## Extract to read
— start —

# Detroit Red Wings Pumpkin



## kprimm (Mar 14, 2009)

Here is a Red Wings pumpkin I did by request for a customer. Thought it turned out pretty cool.


----------



## RoxyBlue (Oct 6, 2008)

You have quite a knack for these more complicated designs, K I'm happy if I can just get the eyes on my jacks to look even:jol:


----------



## Buzz (Aug 26, 2011)

Looks great... nice work.

What do you do keep it good till Halloween? I usually wait until about a week before the big night so they don't rot.


----------



## MrGrimm (May 19, 2009)

Haha! You've got patience my friend! Carving out the wings must have been something.

Good job, but I'd give you five stars for a Montreal Canadiens pumpkin!


----------



## fick209 (Aug 31, 2009)

— end —

## Data provided
— start —

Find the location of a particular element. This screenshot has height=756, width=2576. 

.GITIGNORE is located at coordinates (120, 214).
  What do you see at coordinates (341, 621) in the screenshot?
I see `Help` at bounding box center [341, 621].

— end —
— start —

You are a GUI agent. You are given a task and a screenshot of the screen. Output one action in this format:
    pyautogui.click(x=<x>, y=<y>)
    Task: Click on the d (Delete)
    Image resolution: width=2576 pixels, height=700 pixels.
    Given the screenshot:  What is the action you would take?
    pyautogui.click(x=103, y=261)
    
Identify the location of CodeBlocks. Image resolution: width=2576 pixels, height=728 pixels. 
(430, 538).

— end —
— start —

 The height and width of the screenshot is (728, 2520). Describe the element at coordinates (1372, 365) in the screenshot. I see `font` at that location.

— end —

## What to do
a: Lay out as a numbered list the lines of the records from the line containing "Find the location" through the line containing "center [341, 621].", both included, leaving out blank lines.
b: Pick up the Red Wings pumpkin thread after its last line and keep it going.
The Red Wings pumpkin thread and the records have nothing to do with each other.

## Results of the exercise
a:
1. Find the location of a particular element. This screenshot has height=756, width=2576. 
2. .GITIGNORE is located at coordinates (120, 214).
3.   What do you see at coordinates (341, 621) in the screenshot?
4. I see `Help` at bounding box center [341, 621].

b:
I certainly do not have enough patience for any carving like that. Great job, kprimm!


----------



## spinachetr (Nov 9, 2009)

You did an awesome job with the carving, and it looks like you put a lot of time and effort into it. But it would look much better if it was a Pittsburgh Penguin pumpkin....just sayin. Go Pens!!


----------



## ouizul1 (May 22, 2010)

spinachetr said:


> ....just sayin. Go Pens!!


Ohhhh...someone is asking for the penalty box.


----------



## MrGrimm (May 19, 2009)

I say he gets 5 and a game!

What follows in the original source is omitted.